▶ **Page excerpt**:
* * *
Company news

April 6, 2011

In the not-too-distant future, scientists tell us, we will regard the debilitating side effects of chemotherapy agents as akin to the bleeding therapy administered by 19th century country doctors. And a Purdue University chemist has developed a tool to help make the future of laser-guided cancer therapies a reality. W. Andy Tao has developed a nanopolymer that can be coated with drugs, enter cells and then be removed to determine which proteins in the cells the drug has entered. Knowing which proteins are targeted would allow drug developers to test whether new drugs target only desired proteins or others as well. Eliminating unintended protein targets could reduce the often-serious side effects associated with cancer drugs. Tao said there currently is no reliable way to test drugs for “off-targeting.”

Indianapolis-based Medical Animatics, a 3D animation company, is making a foray into the game business. The company will develop a game for kids ages 6-12 to help them learn safe behaviors at home, in their neighborhoods, at school or at a park. Medical Animatics will develop the game for Ohio-based Nationwide Children’s Hospital. Health games designed to be both educational and enjoyable are being developed by two other companies with Indiana ties—Bloomington-based Wisdom Tools LLC and Indianapolis-based Gabriel Entertainment, as well as by growing numbers of developers around the country. Medical Animatics also develops 3D animated instructional and informational materials for the health care, higher education and sports industries.

Northern Indiana's Manchester College plans to begin work this summer on its new $18 million pharmacy school. School spokeswoman Jeri Kornegay said Thursday that a ground-breaking for the 75,000-square-foot building in Fort Wayne is expected early this summer, possibly in June. Until the building is complete in July 2012, the college's School of Pharmacy will continue to occupy space at Parkview Hospital in Fort Wayne, about 30 miles east of North Manchester. The project is supported by a $35 million grant from Lilly Endowment that's the largest gift in the college's history. While pharmacy schools have opened on a rapid pace around the nation in recent years, Indiana is one of 18 states with a shortage of pharmacists. Manchester’s will be the third in Indiana offering doctorates in pharmacy, joining schools at Butler University in Indianapolis and Purdue University in West Lafayette.
* * *
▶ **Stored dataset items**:
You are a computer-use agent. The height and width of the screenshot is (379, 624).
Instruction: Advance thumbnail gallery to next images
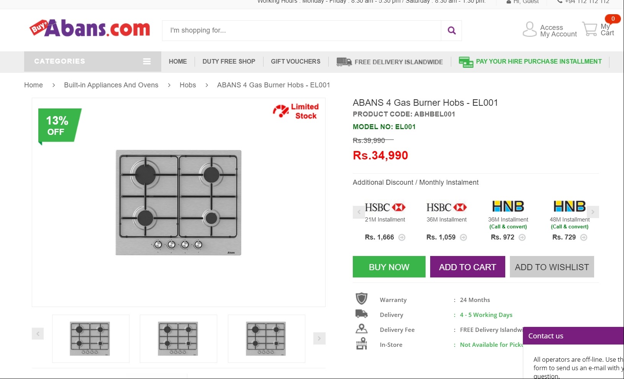pos(319,338)
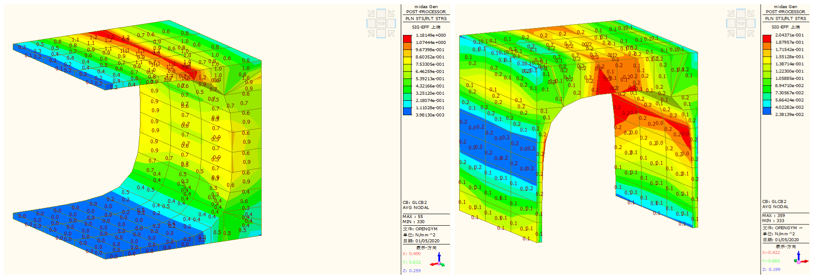Click top-left diagonal arrow in left view navigator
This screenshot has width=814, height=279.
[x=371, y=14]
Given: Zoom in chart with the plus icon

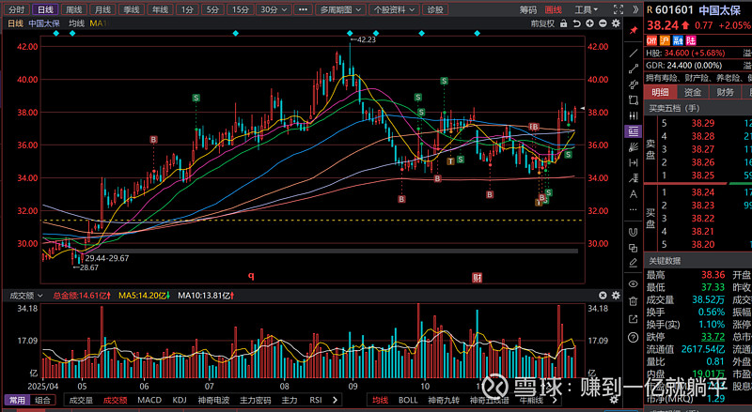Looking at the screenshot, I should click(589, 23).
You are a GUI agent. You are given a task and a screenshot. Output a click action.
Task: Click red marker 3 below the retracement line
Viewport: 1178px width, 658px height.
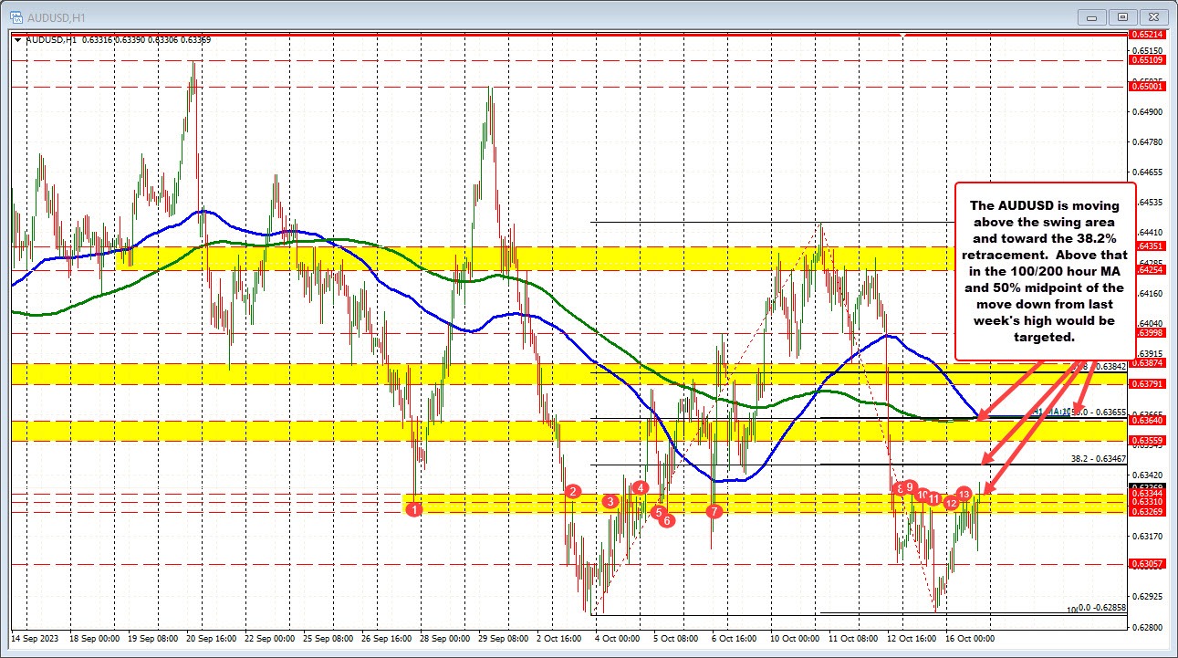click(x=610, y=501)
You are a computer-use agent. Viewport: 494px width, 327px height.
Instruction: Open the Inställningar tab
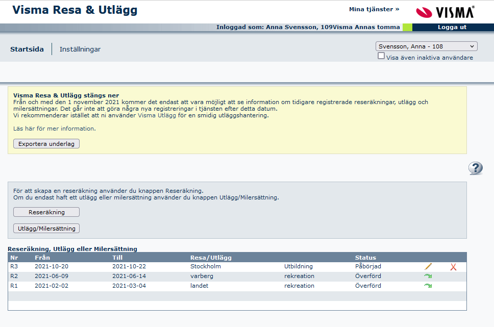80,49
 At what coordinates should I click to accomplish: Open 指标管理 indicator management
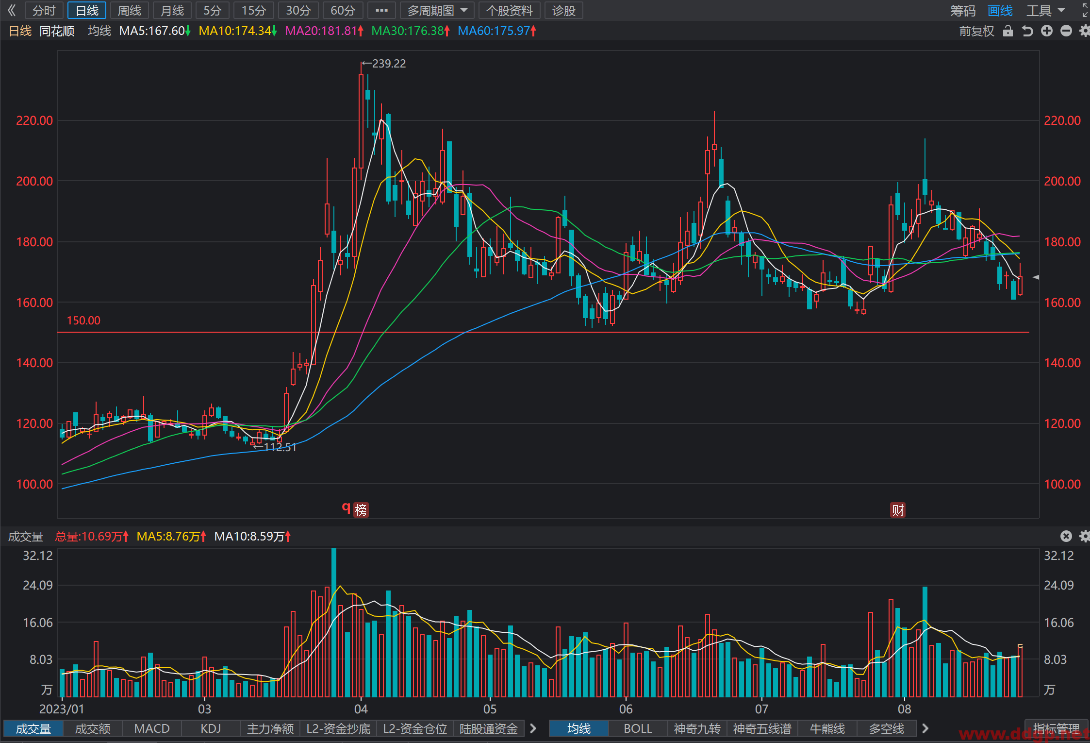(1057, 728)
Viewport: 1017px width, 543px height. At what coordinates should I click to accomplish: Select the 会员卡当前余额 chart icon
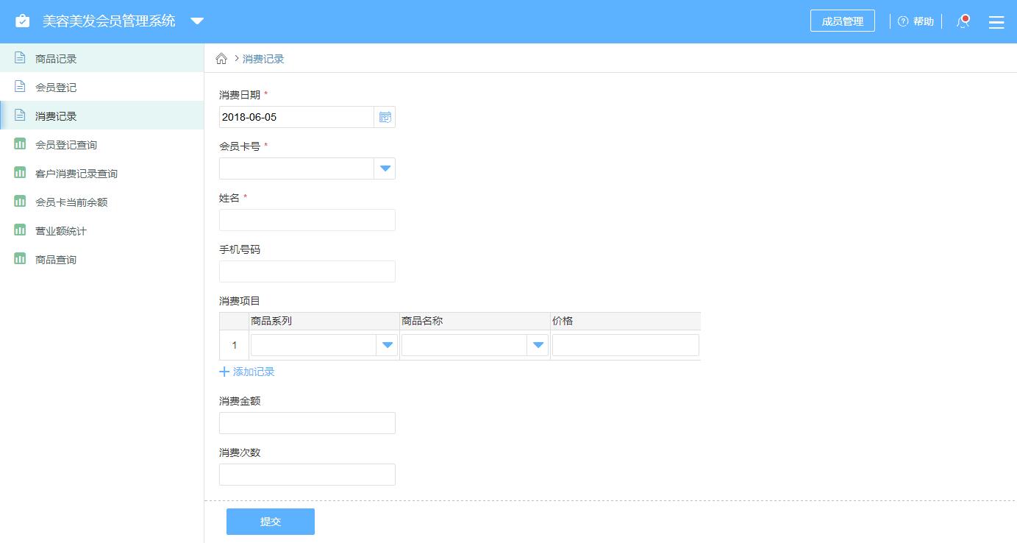[x=20, y=202]
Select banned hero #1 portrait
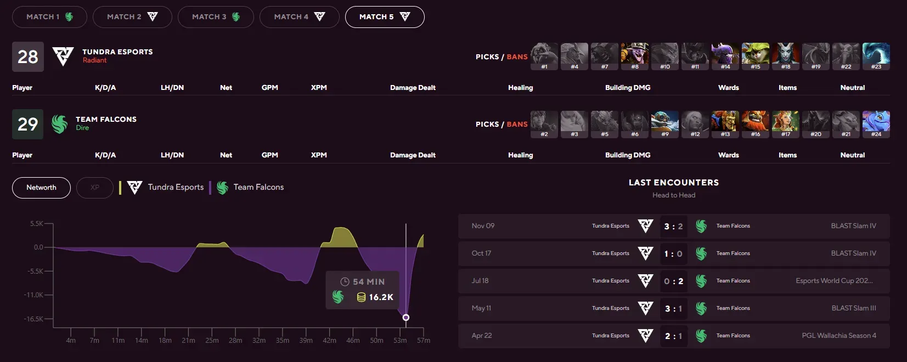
* * *
▶ **Exercise tasks**:
A - From the company news page, write out word for word the part that opens with the words containing "Indianapolis-based Medical Animatics, a" and closes with "and sports industries.".
B - In one to three sentences, explain why the company news page says it matters to know which proteins in cells a drug has entered.

▶ **Task results**:
A -
Indianapolis-based Medical Animatics, a 3D animation company, is making a foray into the game business. The company will develop a game for kids ages 6-12 to help them learn safe behaviors at home, in their neighborhoods, at school or at a park. Medical Animatics will develop the game for Ohio-based Nationwide Children’s Hospital. Health games designed to be both educational and enjoyable are being developed by two other companies with Indiana ties—Bloomington-based Wisdom Tools LLC and Indianapolis-based Gabriel Entertainment, as well as by growing numbers of developers around the country. Medical Animatics also develops 3D animated instructional and informational materials for the health care, higher education and sports industries.

B - Knowing which proteins are targeted would let drug developers test whether new drugs hit only the desired proteins or others as well. Eliminating those unintended protein targets could reduce the often-serious side effects associated with cancer drugs.